The answer is not so clear. Although it appears the intelligence community overestimated the WMD threat posed by Hussein's Iraq, it is equally true that U.S. intelligence recently underestimated the nuclear weapons programs of two other rogue states, Iran and Libya. Both countries had programs further along and more sophisticated than either the U.S. or its allies knew. Based on these three cases -- and a history of previously underestimating WMD programs in Pakistan, India, North Korea and, yes, Iraq -- the lack of solid intelligence may mean we have more to worry about in the future, not less. What is becoming clear as we unravel both the Iranian and Libyan programs, with their webs of covert foreign suppliers, is how difficult it is to contain proliferation. It is premature to think that military preemption can be taken off the table completely.

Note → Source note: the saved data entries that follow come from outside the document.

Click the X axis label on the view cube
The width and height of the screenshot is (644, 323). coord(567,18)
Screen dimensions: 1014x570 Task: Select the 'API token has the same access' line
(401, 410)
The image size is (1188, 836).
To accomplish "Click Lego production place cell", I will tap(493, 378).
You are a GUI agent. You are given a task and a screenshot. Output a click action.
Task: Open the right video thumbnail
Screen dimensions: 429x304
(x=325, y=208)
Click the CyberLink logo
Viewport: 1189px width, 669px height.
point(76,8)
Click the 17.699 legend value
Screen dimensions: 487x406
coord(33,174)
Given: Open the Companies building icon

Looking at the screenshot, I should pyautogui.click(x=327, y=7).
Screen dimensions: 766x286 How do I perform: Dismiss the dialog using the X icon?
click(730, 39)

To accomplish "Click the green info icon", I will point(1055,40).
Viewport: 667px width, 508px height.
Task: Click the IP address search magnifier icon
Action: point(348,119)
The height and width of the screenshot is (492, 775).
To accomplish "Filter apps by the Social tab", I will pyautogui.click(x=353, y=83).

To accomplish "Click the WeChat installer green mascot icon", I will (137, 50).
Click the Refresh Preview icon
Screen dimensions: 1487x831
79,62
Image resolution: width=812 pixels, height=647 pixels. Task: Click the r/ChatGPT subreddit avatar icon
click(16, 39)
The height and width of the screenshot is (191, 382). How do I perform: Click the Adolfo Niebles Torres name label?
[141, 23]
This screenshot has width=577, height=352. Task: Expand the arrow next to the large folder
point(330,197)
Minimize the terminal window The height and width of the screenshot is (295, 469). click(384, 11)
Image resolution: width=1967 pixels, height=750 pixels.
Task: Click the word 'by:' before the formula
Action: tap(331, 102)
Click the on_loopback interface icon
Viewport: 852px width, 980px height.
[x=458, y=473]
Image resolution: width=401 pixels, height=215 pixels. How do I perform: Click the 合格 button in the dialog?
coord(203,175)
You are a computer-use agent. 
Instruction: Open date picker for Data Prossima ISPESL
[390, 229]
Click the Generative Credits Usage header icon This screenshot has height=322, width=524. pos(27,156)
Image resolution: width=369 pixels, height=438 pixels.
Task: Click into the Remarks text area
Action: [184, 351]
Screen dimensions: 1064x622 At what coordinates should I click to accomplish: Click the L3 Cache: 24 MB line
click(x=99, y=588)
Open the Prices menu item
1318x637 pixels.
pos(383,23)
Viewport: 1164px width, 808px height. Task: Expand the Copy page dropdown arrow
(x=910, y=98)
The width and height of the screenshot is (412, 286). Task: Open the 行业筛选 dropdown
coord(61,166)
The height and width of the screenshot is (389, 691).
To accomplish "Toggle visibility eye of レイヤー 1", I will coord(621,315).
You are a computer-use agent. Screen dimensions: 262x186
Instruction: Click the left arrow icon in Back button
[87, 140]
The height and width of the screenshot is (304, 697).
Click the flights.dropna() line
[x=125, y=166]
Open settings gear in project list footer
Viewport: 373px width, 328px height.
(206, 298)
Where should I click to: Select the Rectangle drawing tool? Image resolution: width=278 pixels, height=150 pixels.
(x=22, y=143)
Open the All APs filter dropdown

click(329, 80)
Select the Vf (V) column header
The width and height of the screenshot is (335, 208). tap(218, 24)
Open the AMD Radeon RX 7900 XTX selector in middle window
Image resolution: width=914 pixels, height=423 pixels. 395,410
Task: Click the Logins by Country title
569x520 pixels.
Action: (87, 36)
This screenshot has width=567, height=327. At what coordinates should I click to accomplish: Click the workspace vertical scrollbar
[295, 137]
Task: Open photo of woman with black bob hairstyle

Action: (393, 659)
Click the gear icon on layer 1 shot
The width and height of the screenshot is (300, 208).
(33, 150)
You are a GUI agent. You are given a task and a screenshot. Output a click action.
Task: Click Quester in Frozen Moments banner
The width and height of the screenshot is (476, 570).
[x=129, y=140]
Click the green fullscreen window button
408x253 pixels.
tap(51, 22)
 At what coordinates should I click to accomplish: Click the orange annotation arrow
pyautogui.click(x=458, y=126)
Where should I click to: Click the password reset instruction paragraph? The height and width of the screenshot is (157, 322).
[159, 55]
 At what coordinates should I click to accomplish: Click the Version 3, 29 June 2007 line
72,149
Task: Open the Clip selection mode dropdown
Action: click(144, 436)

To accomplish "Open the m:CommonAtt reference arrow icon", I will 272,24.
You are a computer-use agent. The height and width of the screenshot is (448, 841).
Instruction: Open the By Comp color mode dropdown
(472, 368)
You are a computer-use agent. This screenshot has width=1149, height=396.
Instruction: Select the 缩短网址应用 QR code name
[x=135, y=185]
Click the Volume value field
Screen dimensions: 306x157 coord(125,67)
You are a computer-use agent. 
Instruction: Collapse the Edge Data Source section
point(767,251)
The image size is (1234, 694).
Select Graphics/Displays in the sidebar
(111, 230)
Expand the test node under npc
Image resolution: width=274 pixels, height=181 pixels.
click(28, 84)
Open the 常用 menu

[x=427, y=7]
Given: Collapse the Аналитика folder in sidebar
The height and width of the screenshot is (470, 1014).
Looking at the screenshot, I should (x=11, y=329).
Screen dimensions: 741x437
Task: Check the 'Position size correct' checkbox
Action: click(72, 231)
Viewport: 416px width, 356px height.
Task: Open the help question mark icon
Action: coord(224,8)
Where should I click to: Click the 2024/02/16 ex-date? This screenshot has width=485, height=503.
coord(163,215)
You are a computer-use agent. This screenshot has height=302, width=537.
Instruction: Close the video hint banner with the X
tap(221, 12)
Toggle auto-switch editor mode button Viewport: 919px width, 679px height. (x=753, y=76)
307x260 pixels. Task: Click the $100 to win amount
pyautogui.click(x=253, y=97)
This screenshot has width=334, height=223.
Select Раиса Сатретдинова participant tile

So, what should be done? The most obvious goal should be to improve intelligence. Central Intelligence has too few spies who have access to these weapons programs, too few analysts with experience in the field and it lacks the capability to crack the deception and denial that surround the programs. That said, we shouldn't expect intelligence ever to improve to the point that a president will be relieved of having to make hard judgments. The fact remains that the programs on which we are collecting intelligence are readily hidden in a sea of normal commercial endeavors and a global trading system.
 
Our next goal, however, should be to understand that what we lack in detailed intelligence about weapons programs is more than offset by our strategic intelligence about particular countries' intent. We knew, for example, that North Korea had every intention of using its 'peaceful' nuclear program to get a nuclear weapon as far back as the first Bush administration. We had similar insights into Pakistan's nuclear program, Iran's, South Africa's, South Korea's, Taiwan's and a host of other countries' ballistic missile and WMD programs. In some cases, we had the will to head off these efforts; in other cases, we didn't. Yet the decision not to act was rarely, if ever, because we didn't understand a country's intentions.
 
The real issue is whether we have the political will to use what we know to design policies for unfriendly countries far enough in advance so that we don't have to rely on the more difficult and risky military option. As the history outlined above suggests, we have had a sketchy record in this regard. As for the future, it's anybody's guess. On the one hand, Sept. 11, 2001 -- and the administration's reaction to it -- has made America and its allies more acutely aware of the dangers we face. Even countries that strongly disagreed with us over Iraq, such as France and Germany, have joined in the administration's Proliferation Security Initiative to help stop international trafficking in WMD technologies. And it would be hard to imagine Berlin, Paris and London taking the lead in addressing the Iranian nuclear program in the absence of President Bush having made the issue of terrorist-sponsoring states getting their hands on WMD a global security priority. However, the danger is that the apparent intelligence failure on Iraq's WMD programs will instill a new caution both here and abroad in how we tackle these issues.
 
But that would be missing the forest for the trees. Whatever the shortcomings in our intelligence on the particulars of Iraq's programs, the basic intelligence assessment that Hussein had never given up his desire to reconstitute his WMD programs was correct. While we should not avoid a debate over how the intelligence community came to misjudge the state of Hussein's programs, this should not distract us from what has always been the core issue for both defenders and critics of the war: To wit, given Hussein's intentions and history, would a policy of containment and deterrence have been sustainable and sufficient to prevent him from becoming a dangerous threat to the U.S. and our interests in the region?